В позе дремлющего подгазетника застал сына отец, спустившийся из своего кабинета. Ему было пора выезжать на совещание. Он с лаской посмотрел на возмужавшего парня. Курчавая головушка, рыжие ресницы, золотистая небритость… нет, он казался ещё совсем ребенком.
“Али выдержит Алёша груз ответственности? Достойно ли продлит он дело Трубных по становлению Морочи? Поверит ли ему народ, пойдет ли за ним? – спрашивал сам себя Семён Семёныч. И сам же себе отвечал – Пойдет, пойдет как миленький, куда народу деваться. А Алёшу научим, политика – это, конечно, не в фантики играть, но пришла пора – открывай закрома… да, потратиться придётся на эту предвыборную кампанию”.
Наскочив на мысль о закромах, директор перестал улыбаться своим семейным сентиментализмам и потянулся к портфелю с бумагами, подготовленными Эллаидой для совещания. На официальной повестке дня было обсуждение предложения выпуска новой продукции и расширения рынка сбыта. Неофициально же выражаясь: занозой в пятке у Семёна Семёныча застрял маслозаводик Мельникова.

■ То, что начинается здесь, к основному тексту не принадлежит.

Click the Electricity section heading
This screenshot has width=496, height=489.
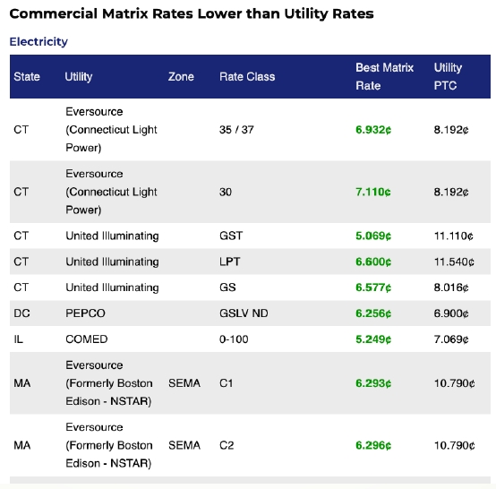(x=38, y=41)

Несколько лет назад этот хандрящий фермер продал свое хозяйство, переехал поближе к городу и запустил кустарное производство мороженого. Дело изначально шло курам на смех. Во-первых, он снесся зимой, а зима выдалась редкостной: температуры опускались до тридцати пяти градусов, и типичные для русской зимы перебои с отоплением не благоприятствовали расширению потребительского спроса населения на мороженое. Во-вторых, основным его продуктом было мороженое типа пломбир, и те заядлые любители, которые не отказывали себе в этом лакомстве даже в сурово препятствующих климатических условиях, предпочитали знакомый и любимый пломбир от бесспорного лидера отрасли завода “Холодок”. Под конец зимы у Мельникова сломалась электрогидравлическая компонента его итальянского оборудования, и на ремонт он потратил свои последние нервы. После ушел в запой.
Вернувшись из запоя, Мельников обнаружил, что на дворе случилась весна. Тоска по пашне зазеленела в его сознании. С чувством непоправимой утраты он вернулся на, увы, не свою ферму, прошелся по преданным им землям. Весенний ветер наполнил влагой его глаза. Однако, повнимательней вглядевшись в структуру разделки почвы, он, не без интереса отметил некоторые новшества. Из разговора с новым хозяином Костя Мельников выяснил, что тот отказался от производства малорентабельной кукурузы. Вместо нее он усвоил взаимоувязную технологию выращивания винограда и земляники, которая позволяла бы ему за счет быстрого возврата затрат с помощью солидной прибыли от земляники компенсировать высокую стоимость создания виноградника и поздний возврат от солнечных гроздьев. Пока новоиспеченный фермер расписывал бывшему взаимовыгодность виноградно-земляничного союза, в голове последнего родилась заманчивая идея о новых возможностях для его многострадального отмороженного бизнеса.
– Ягодка, она всегда манила и детей и взрослых, – говорил его собеседник.
– Ты прав, – мечтательно соглашался Костя.
Вернулся он домой в состоянии духа абсолютно противоположном исходному: от грусти не осталось и следа, жажда инновации и творения щекотала фантазию.
Он уехал на месяц в Неаполь, погостить к двоюродной по матери сестре, которая служила сиделкой у старого вдовца. В ходе итальянских каникул он не только раскрыл выходящие далеко за сиделочные отношения между его кузиной и её вдовцом, и не только познал базисные секреты производственного цикла многочисленных сливочных и фруктовых видов итальянского ремесленного мороженого, но и соблазнил одного молодого неаполитанского мороженщика на переезд в Морочу. Какие доводы он использовал в свою пользу, осталось для сограждан Мельникова тайной. Поговаривали даже, что Лучано сам напросился в Россию, ускользая от местных кровожадных мафиози. Как бы там ни было, пред обольстительно жгучим взглядом не совсем высокого и не очень стройного неаполитанца безоговорочно капитулировала женская половина города, мужское население полюбило его как Чебурашку, а сексуальное меньшинство негласно избрало его своим художественным символом.